I don't have a wife so it would be just me and a bunch of cheerleaders. :violin: Then fields and I would have a punt pass and kick competition completely drunk. Boom shaka laka
I'd show fields this message board, and for the rest of his career he'd paint "monst blitz" on all his punting balls, upping his 60 yard average to 68.9 for the rest of his career.
Of course.....Imagine balloons, a mascot, cheer leaders and a professional football player waiting at an empty house in the parking lot, looking like ******s as they are banging on the door with no answer....
Announcers: Fields is the first punter I've seen yelling and flipping off the ball before kicking it....its an interesting strategy
He's also the gunner now as well apparently. Whats that he screams as he's making the tackle? Sounds like monst something or other.
Not true. If he saw this year's Dolphin survivor he would realize I'm a huge fan and cast plenty of votes his way. He would then ask you why you weren't voting for him and then things really would get awkward for you...
Pfffttttt did he win? You failed him. He would take solace knowing I was voting for him, where it mattered......in life.
There came a point where it was all but decided that Bush would win for everyone except a few deluded Wake junkies.
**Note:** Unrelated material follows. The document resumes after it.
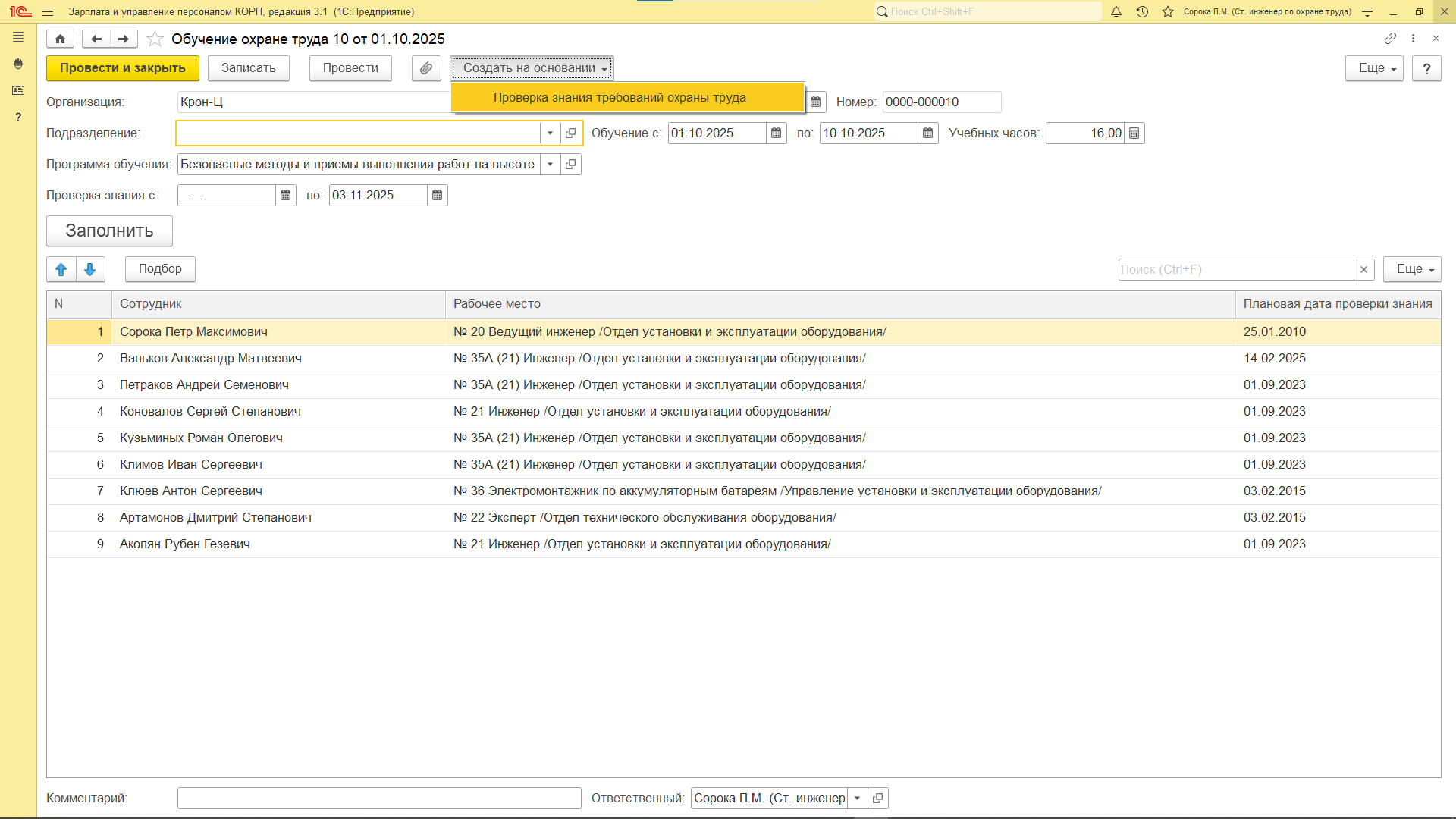The width and height of the screenshot is (1456, 819).
Task: Click the Home page icon
Action: 60,39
I was a Colorado Rockies mini-plan season ticket holder for years...I basically had tickets to twenty home games and they sent me nice stuff...an autographed bat and some nice purple colored binoculars ...not cheapos but ones made by Carl Zeiss. I think full season ticket holders got to use the banquet rooms at Coors Field and occasionally meet the players and tour the facilities. Good customer service is a nice way to reward the fans and keep them as customers.